Pinnacle Signature Skewers are now on the menu in the Pinnacle Grill. And the show, which took months of behind-the-scenes work and plenty of innovation to bring to life, is eliciting some incredible reviews from our Mariners.
Because strict regulations control any open flame on board a cruise ship, making this possible on the ships required extensive research and creativity. Jafar Al-Shibibi, corporate manager, Guest and Dining Services, set out to find a way to meet all the regulations. The answers came in the form of a specially designed serving dish and a combination of vodka and cognac, which is heated, set on fire and poured over skewers that are artfully displayed in the cradle of a flaming skewer ensemble.
Chandul Kumar Vallambhan, Pinnacle Grill chef, prepares skewers for cooking on the grill in the ms Zaandam’s galley.
Poultry, beef, lamb, fish and vegetarian skewers are assembled and grilled in the kitchen, then affixed in the cradle, which is set on a base tray and covered with an elegant 18-inch high cloche. Tableside, the server warms the alcohol and removes the cloche to reveal the skewers. The server pours the flaming alcohol over the skewers and colorful blue flames envelope the skewers.
The flaming skewer concept, noted Al-Shibibi , expands the tableside innovations offered in Pinnacle Grill. Caesar salads are prepared tableside, soup is served from tureens presented at the table and Steak Diane is finished as guests watch. Signature Skewers are already proving popular with guests who enthusiastically spread the word about the great new show in the Pinnacle Grill.
Zaandam carried out the pilot program for the flaming skewers in the Pinnacle Grill. The new entrée is now available fleet wide.
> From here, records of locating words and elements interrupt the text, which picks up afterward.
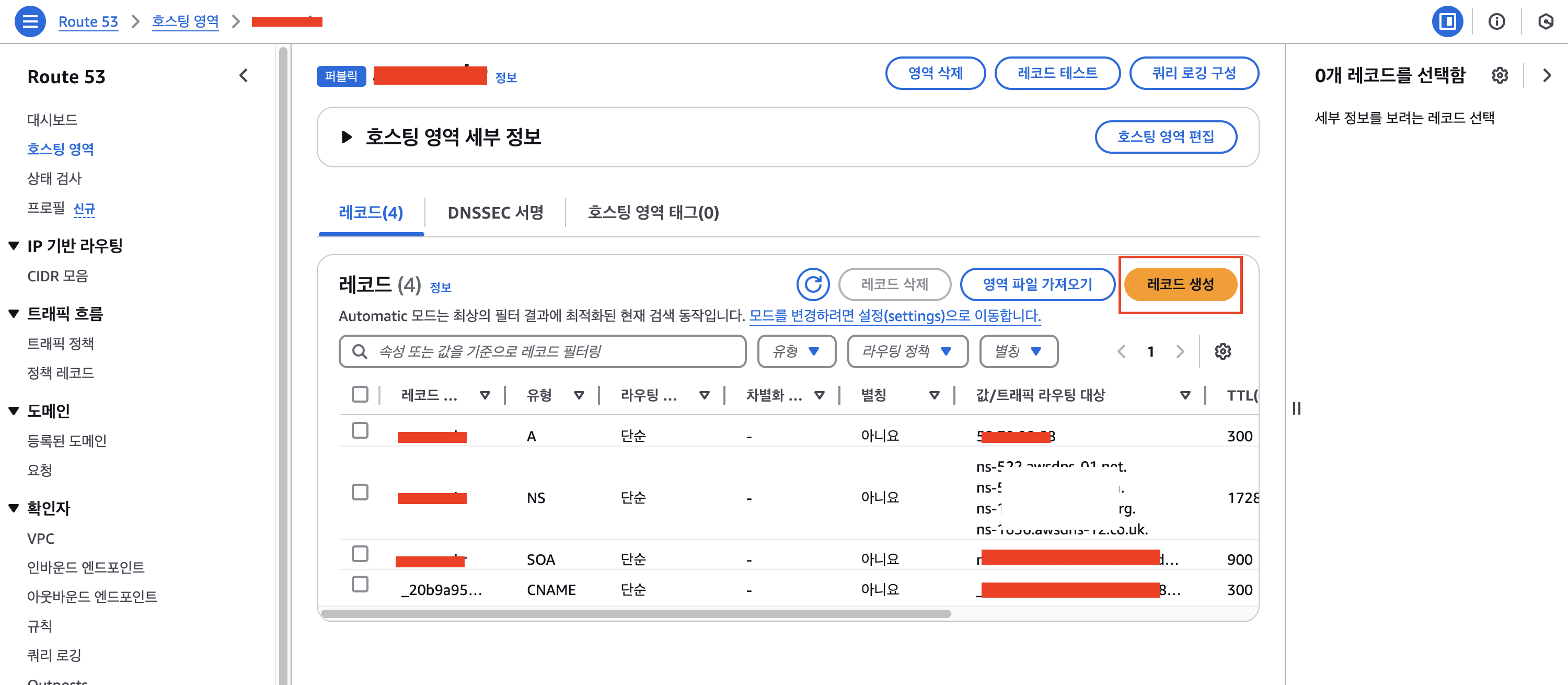The image size is (1568, 685).
Task: Open the 라우팅 정책 dropdown
Action: (x=907, y=351)
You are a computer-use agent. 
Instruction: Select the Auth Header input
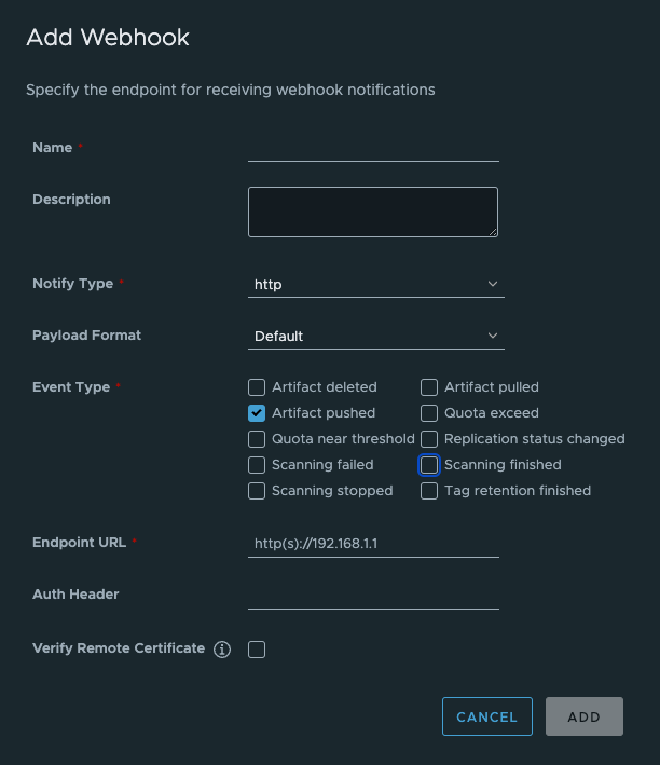pos(373,595)
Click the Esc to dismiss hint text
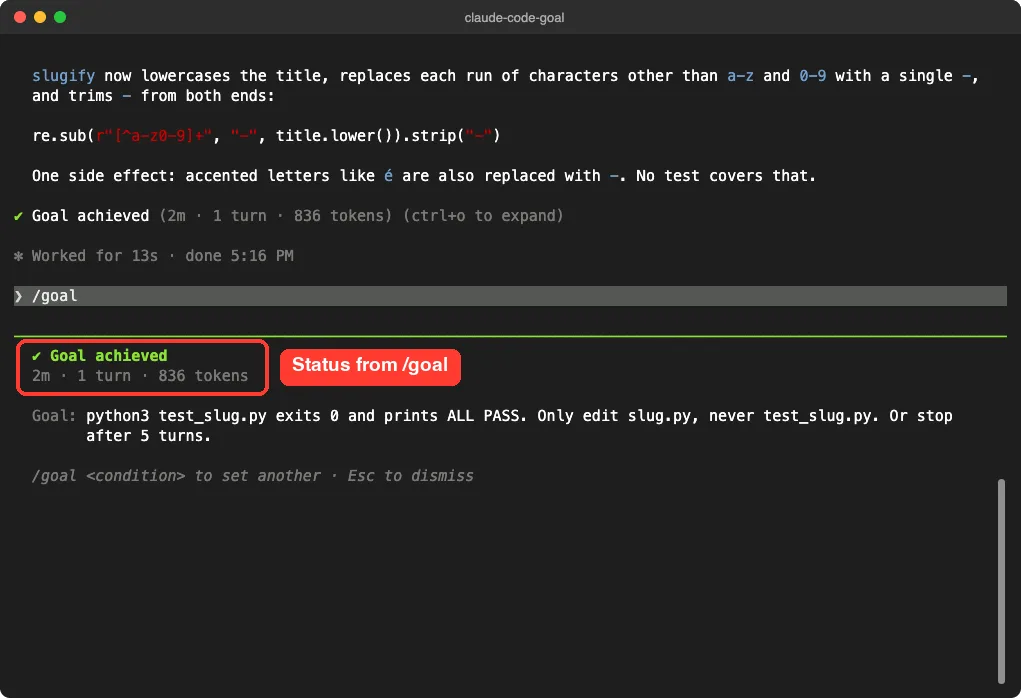This screenshot has width=1021, height=698. click(x=410, y=476)
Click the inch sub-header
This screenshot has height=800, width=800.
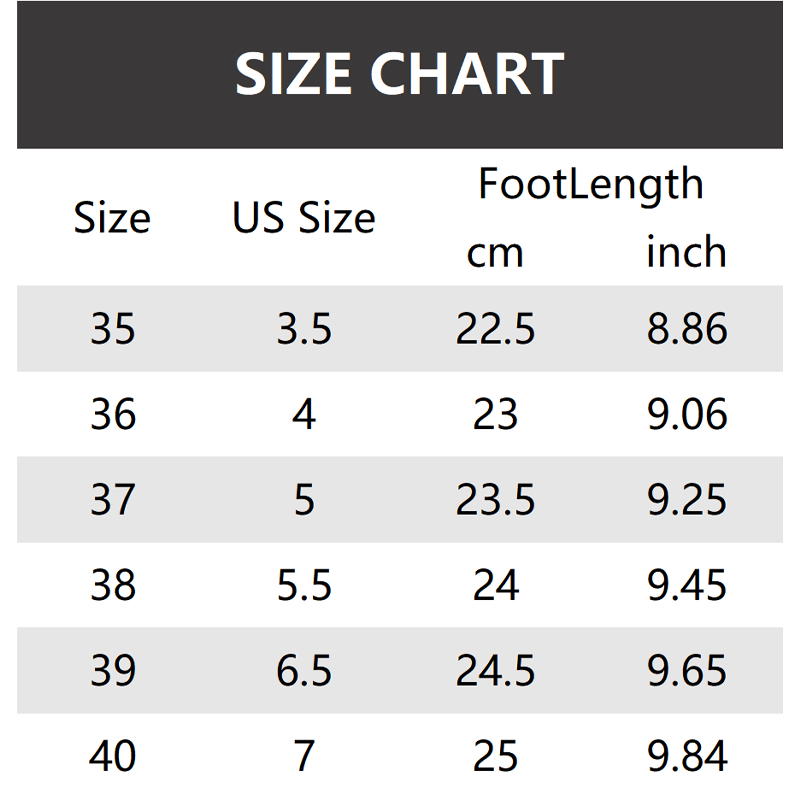[x=686, y=252]
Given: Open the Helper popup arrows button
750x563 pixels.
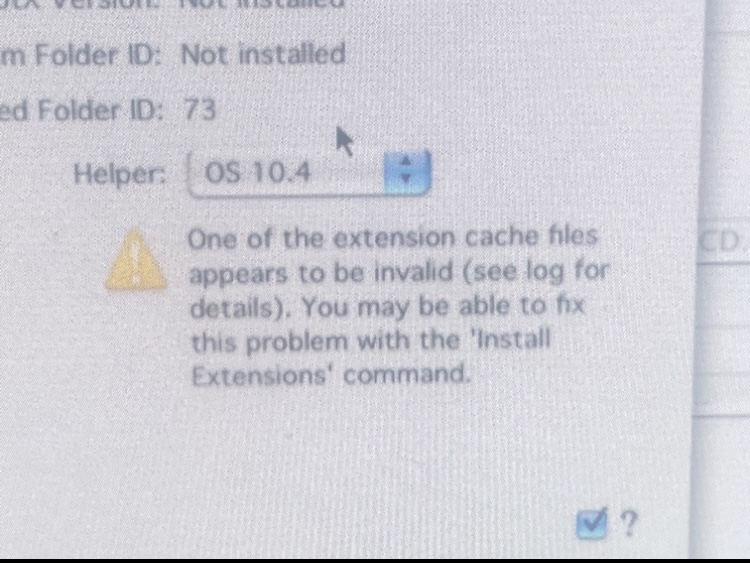Looking at the screenshot, I should 407,172.
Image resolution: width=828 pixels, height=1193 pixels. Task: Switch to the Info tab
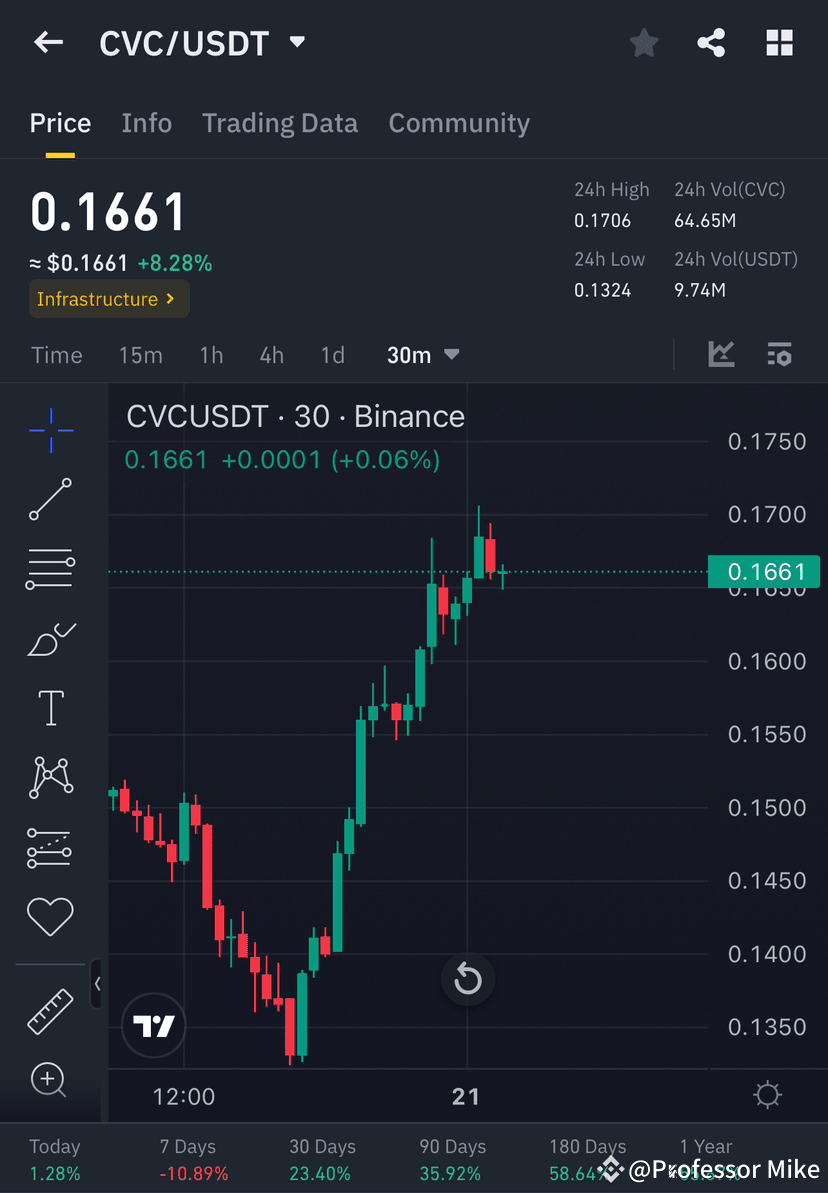click(x=146, y=122)
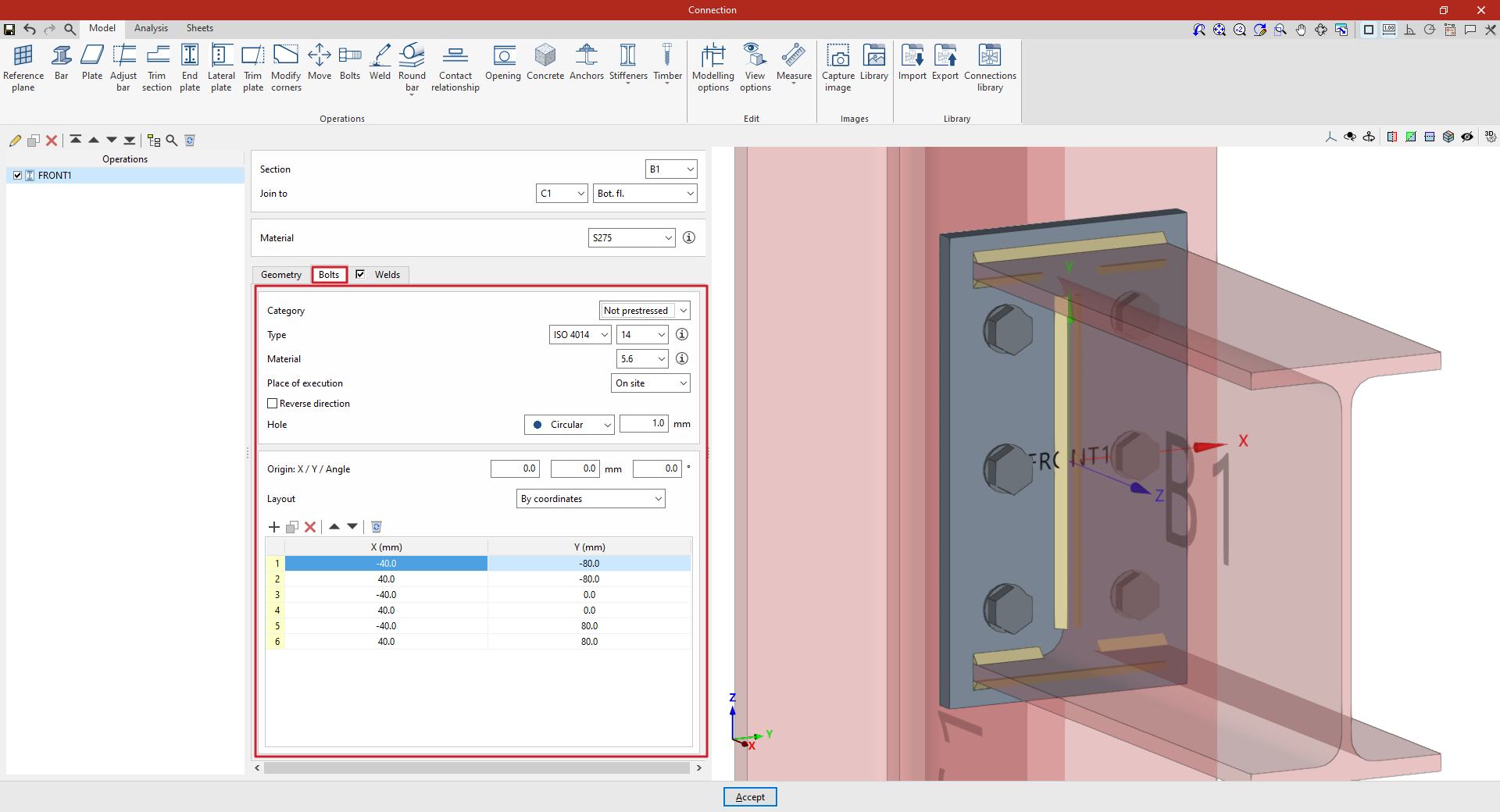This screenshot has height=812, width=1500.
Task: Open the S275 material dropdown
Action: (x=631, y=238)
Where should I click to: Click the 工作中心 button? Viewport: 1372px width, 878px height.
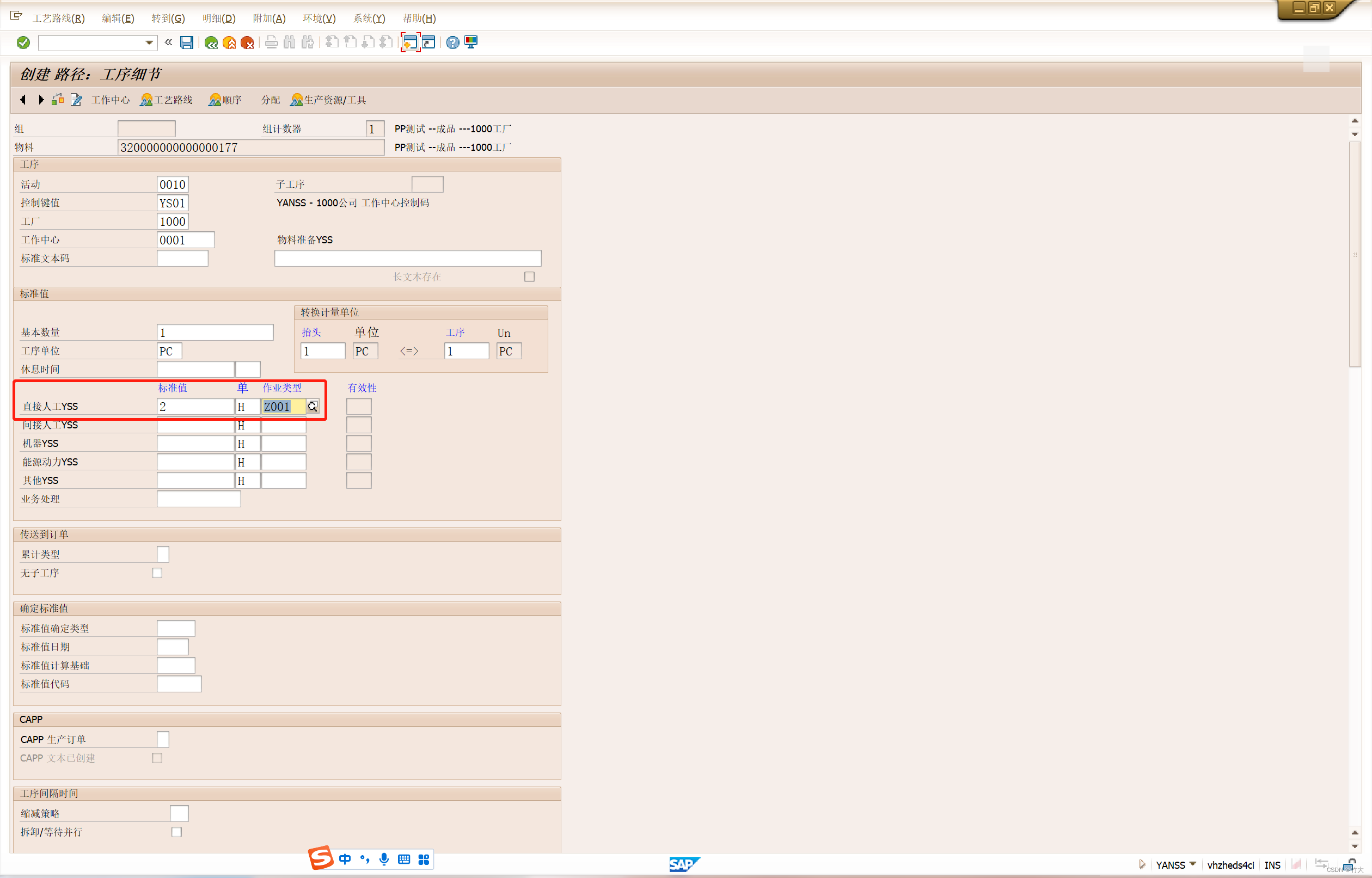pos(111,100)
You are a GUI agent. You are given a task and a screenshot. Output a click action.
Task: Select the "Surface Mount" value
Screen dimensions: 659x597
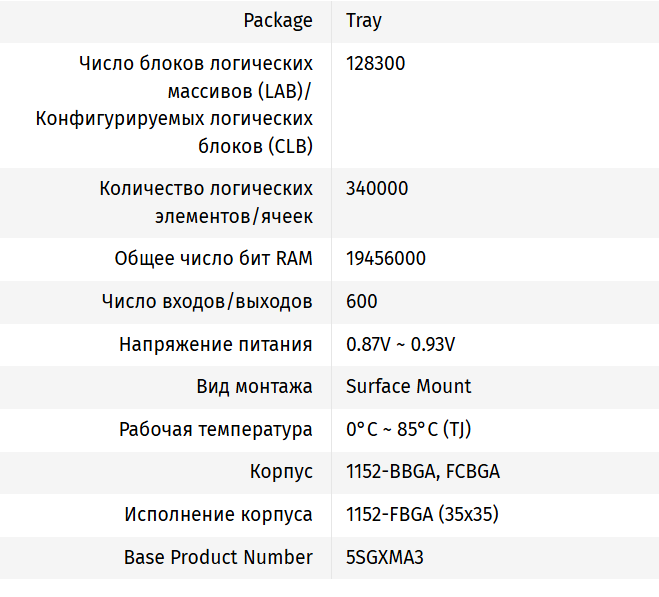[409, 386]
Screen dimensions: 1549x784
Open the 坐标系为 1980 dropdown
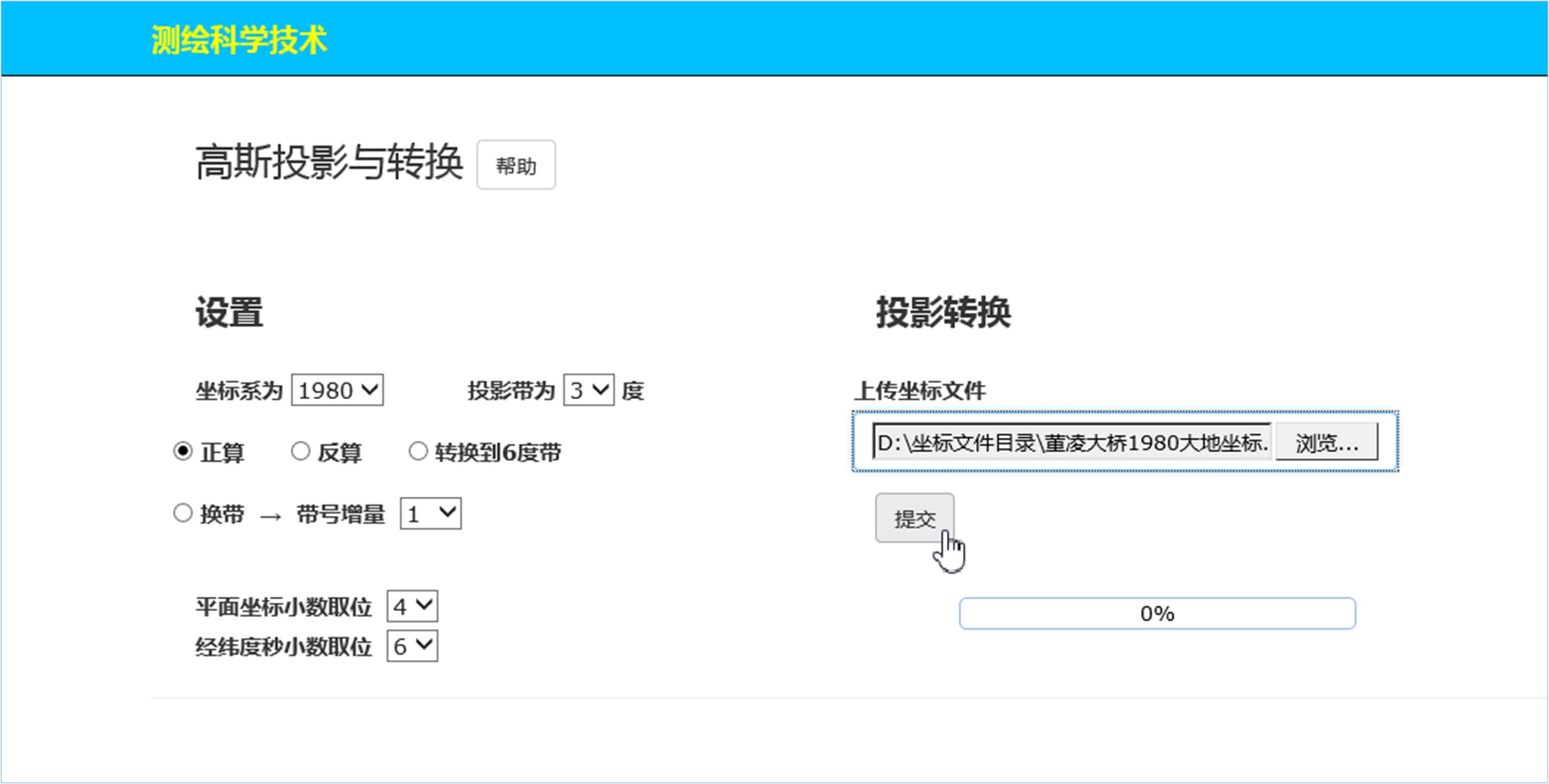[337, 390]
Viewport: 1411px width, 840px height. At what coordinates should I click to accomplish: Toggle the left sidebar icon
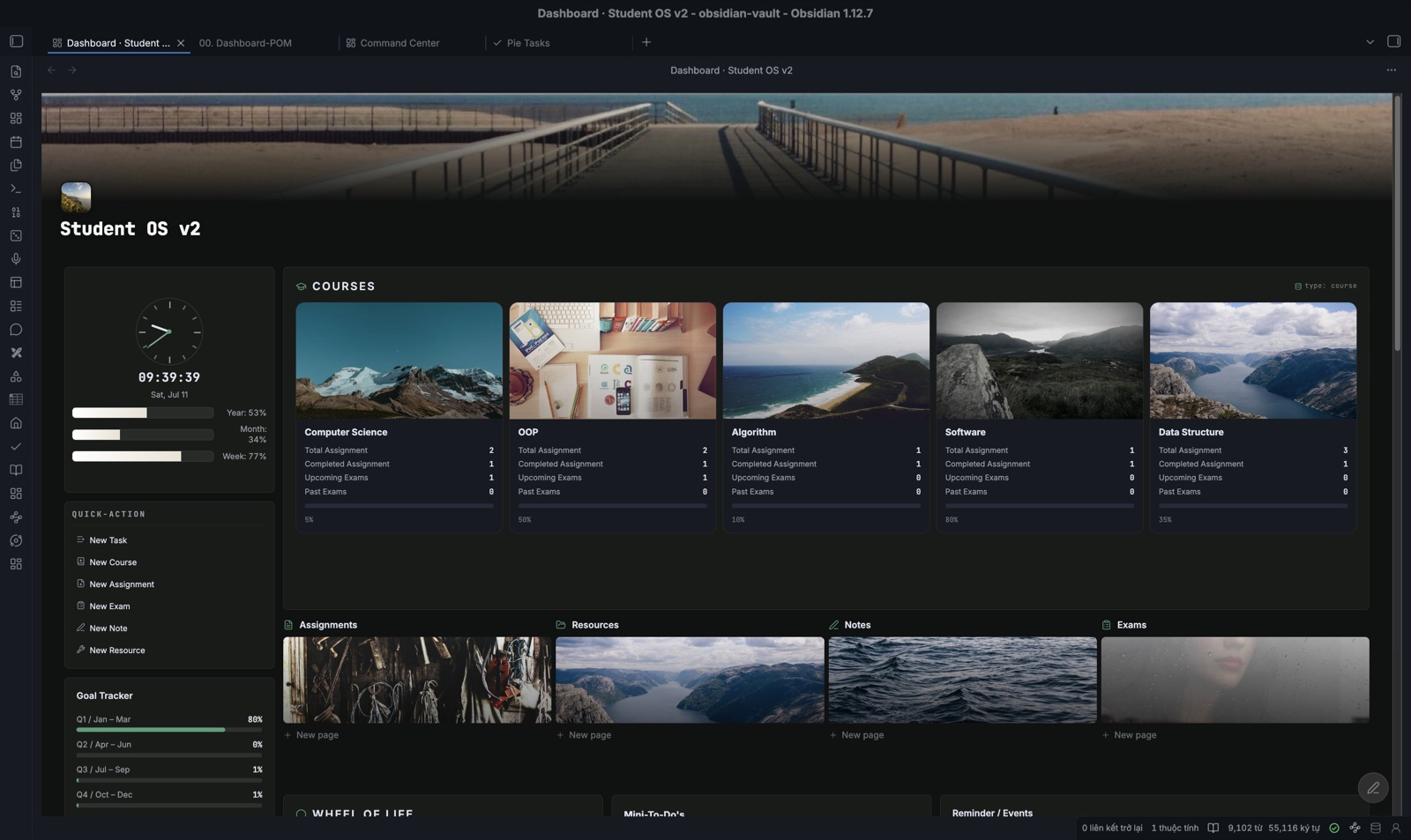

Here, (l-r) Pinnacle Grill Chef Chandul Kumar Vallambhan; Pinnacle Grill Manager Mickael Mahe, Culinary Operations Manager Cornelis Berndsen; Corporate Manager, Guest and Dining Services Jafar Al-Shibibi; Executive Chef Daniel Hrgic; Pinnacle Grill Waiter Francisco Xavier Fernandes and Corporate Dining Services Trainer Fabian Wiechert gather after finishing a rehearsal of the presentation process.